* **Text passage**:
========

Design/methodology/approach
This paper employs a combination of dynamic and static research from two aspects. On the one hand, based on 495 green manufacturing firms in China, the authors verify the SEM of SOM, enterprise cost and sustainability performance of green manufacturing firms through empirical research, analyze the path relationship and mediation effect, and demonstrate its complex impact mechanism. On the other hand, the authors use agent-based modeling and simulation to reveal the dynamic influence of SOM on the sustainability performance of green manufacturing enterprises and explore its dynamic laws and future development trends.
Findings
The study results indicate that (1) SOM has a direct positive effect on firm sustainability performance. (2) Reducing firm costs has a positive effect on firm sustainability performance, and firm costs play a partial mediating role in the mechanism by which SOM influences firm sustainability performance. (3) The dynamic impact of SOM on sustainability performance increases significantly over time. (4) Significant firm heterogeneity exists in the process by which SOM improves sustainability performance. (5) There are differences in the promotion of SOM for economic performance, environmental performance and social performance.

========

* **Dataset extract**:
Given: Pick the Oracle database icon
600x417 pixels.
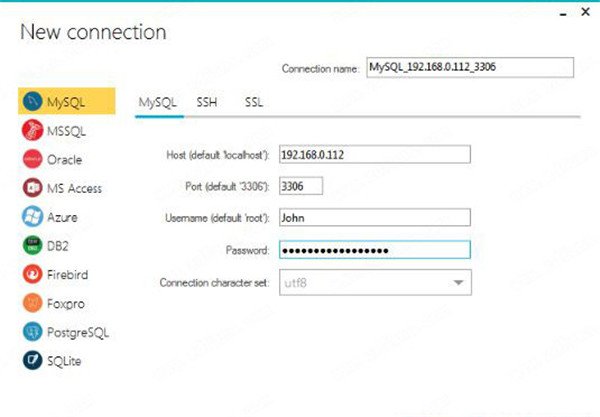Looking at the screenshot, I should (31, 159).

========

* **Aim 1**:
Answer these questions about the abstract on green manufacturing firms, one short answer per line:
(a) How many firms does the empirical research draw on?
(b) Which method do the authors use to show the dynamic influence of SOM?
(c) What role do firm costs play in how SOM influences sustainability performance?
* **Aim 2**:
For each statement, decide whether the abstract on green manufacturing firms agrees with it. Answer yes or no, and quote the words from the abstract that settle it.
(a) The dynamic impact of SOM on sustainability performance gets weaker over time.
(b) The empirical research was based on green manufacturing firms in China.
(c) All firms benefit from SOM in the same way when it comes to sustainability performance.
* **Aim 3**:
Pick up the abstract on green manufacturing firms after its last sentence and write what comes next.

* **Final result 1**:
(a) 495 green manufacturing firms in China
(b) Agent-based modeling and simulation
(c) A partial mediating role

* **Final result 2**:
(a) No: "The dynamic impact of SOM on sustainability performance increases significantly over time."
(b) Yes: "based on 495 green manufacturing firms in China"
(c) No: "Significant firm heterogeneity exists in the process by which SOM improves sustainability performance."

* **Final result 3**:
Originality/value
This paper makes two main contributions. First, compared with previous research on sustainability performance focusing on a certain dimension, this paper organically integrates the three dimensions of sustainability performance, regards them as a whole and considers the paths to improve sustainability performance. Second, this paper focuses on the complex relationship among SOM, enterprise costs and sustainability performance and reveals different sustainability performance improvement paths and dynamic impact processes, thereby expanding and deepening previous research on sustainability on the subject. These contributions lead to a better understanding of the driving forces and realization path for green manufacturing firms' sustainability performance from an integrated static and dynamic perspective.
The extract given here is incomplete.